Writing Analytically, 6th Edition - Rosenwasser, David & Stephen, Jill [168]
WEAK THESIS TYPE 2: THE THESIS IS OBVIOUSLY TRUE OR IS A STATEMENT OF FACT
Problem Examples
The jean industry targets its advertisements to appeal to young adults.
The flight from teaching to research and publishing in higher education is a controversial issue in the academic world. I will show different views and aspects concerning this problem.
A thesis needs to be an assertion with which it would be possible for readers to disagree.
In the second example, few readers would disagree with the fact that the issue is “controversial.” In the second sentence of that example, the writer has begun to identify a point of view—that the flight from teaching is a problem—but her declaration that she will “show different views and aspects” is a broad statement of fact, not an idea. The phrasing of the claim is noncommittal and so broad that it prevents the writer from formulating a workable thesis.
Solution: Find some avenue of inquiry—a question about the facts or an issue raised by them. Make an assertion with which it would be possible for readers to disagree.
Solution Examples
By inventing new terms, such as “loose fit” and “relaxed fit,” the jean industry has attempted to normalize, even glorify, its product for an older and fatter generation.
The “flight from teaching” to research and publishing in higher education is a controversial issue in the academic world. As I will attempt to show, the controversy is based to a significant degree on a false assumption, that doing research necessarily leads teachers away from the classroom.
WEAK THESIS TYPE 3: THE THESIS RESTATES CONVENTIONAL WISDOM
Problem Examples
An important part of one’s college education is learning to better understand others’ points of view.
“I was supposed to bring the coolers; you were supposed to bring the chips!” exclaimed ex-Beatle Ringo Starr, who appeared on TV commercials for Sun County Wine Coolers a few years ago. By using rock music to sell a wide range of products, the advertising agencies, in league with corporate giants such as Pepsi, Michelob, and Ford, have corrupted the spirit of rock and roll.
“Conventional wisdom” is a polite term for cultural cliché. Most clichés were fresh ideas once, but over time they have become trite, prefabricated forms of nonthinking. Faced with a phenomenon that requires a response, inexperienced writers sometimes resort to a small set of culturally approved “answers.” Because conventional wisdom is so general and so commonly accepted, however, it doesn’t teach anybody— including the writer—anything. Worse, because the cliché looks like an idea, it prevents the writer from engaging in a fresh exploration of his or her subject.

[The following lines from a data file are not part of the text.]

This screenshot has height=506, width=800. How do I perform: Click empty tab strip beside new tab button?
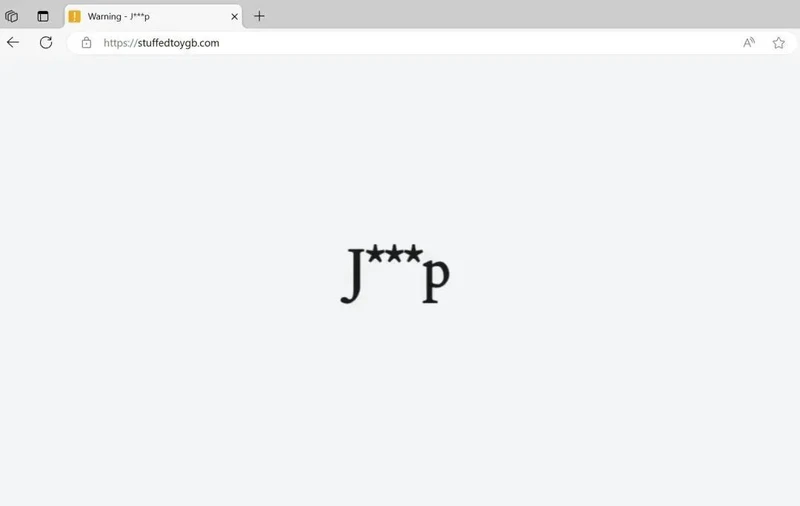531,15
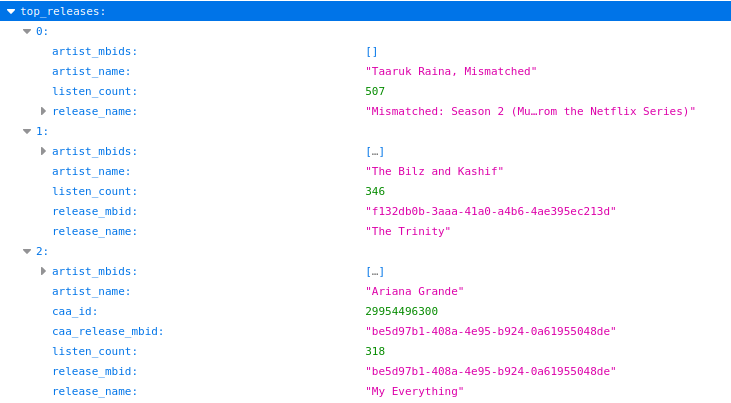The image size is (731, 403).
Task: Collapse the top_releases node
Action: (x=11, y=11)
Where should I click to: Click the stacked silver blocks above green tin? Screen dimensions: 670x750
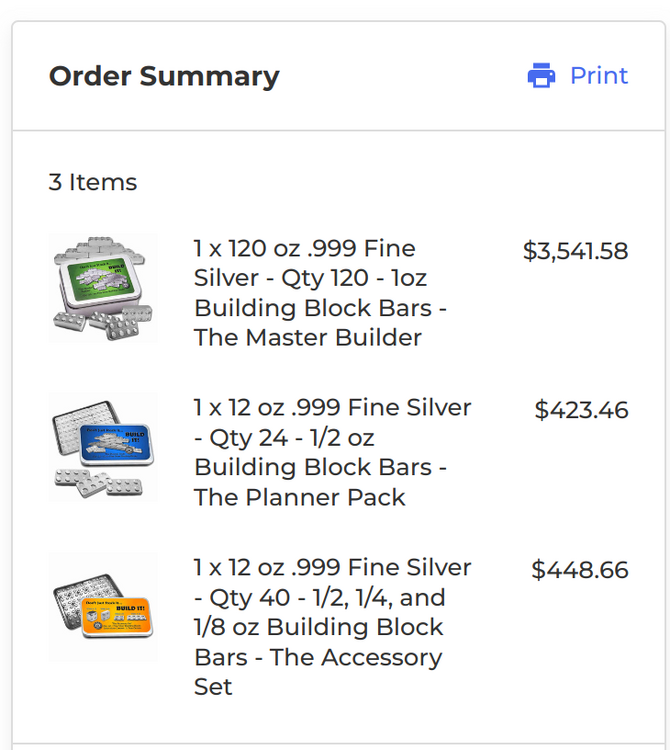click(x=98, y=250)
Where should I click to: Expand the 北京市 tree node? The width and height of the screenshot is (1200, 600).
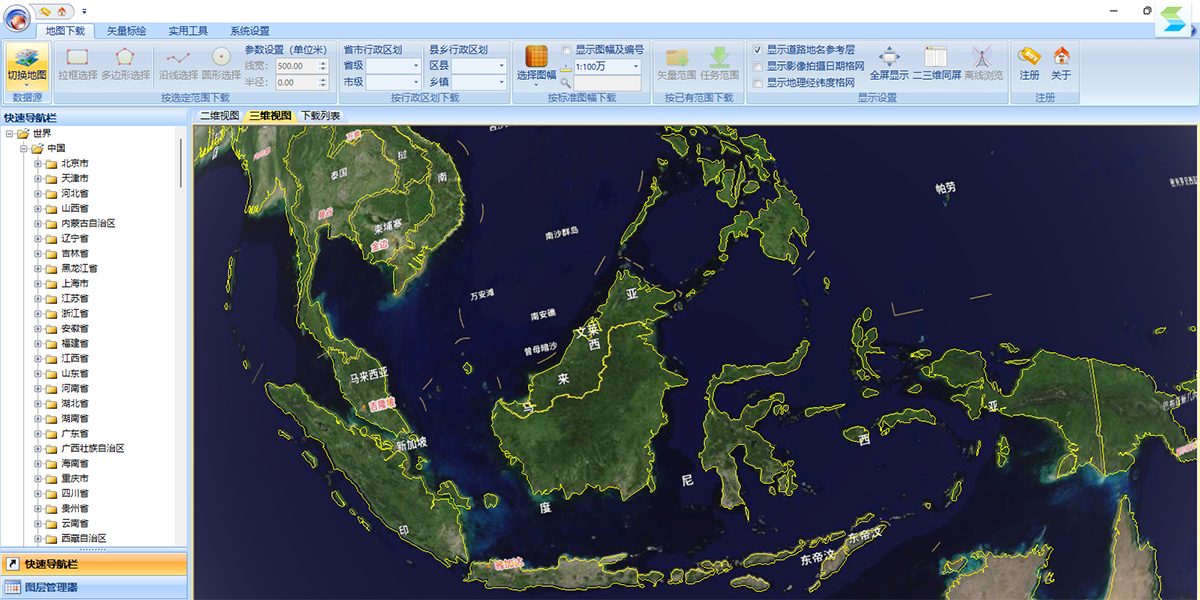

There is some truth in both of the preceding problem examples, but neither complicates its position. A thoughtful reader could, for example, respond to the advertising example by suggesting that rock and roll was highly commercial long before it colonized the airwaves. The conventional wisdom that rock and roll is somehow pure and honest while advertising is phony and exploitative invites the savvy writer to formulate a thesis that overturns these clichés. It could be argued that rock has actually improved advertising, not that ads have ruined rock—or, alternatively, that rock has shrewdly marketed idealism to gullible consumers. At the least, a writer committed to the original thesis would do better to examine what Ringo was selling—what he/wine coolers stand for in this particular case—than to discuss rock and advertising in such predictable terms.
Solution: Seek to complicate—see more than one point of view on—your subject. Avoid conventional wisdom unless you can qualify it or introduce a fresh perspective on it.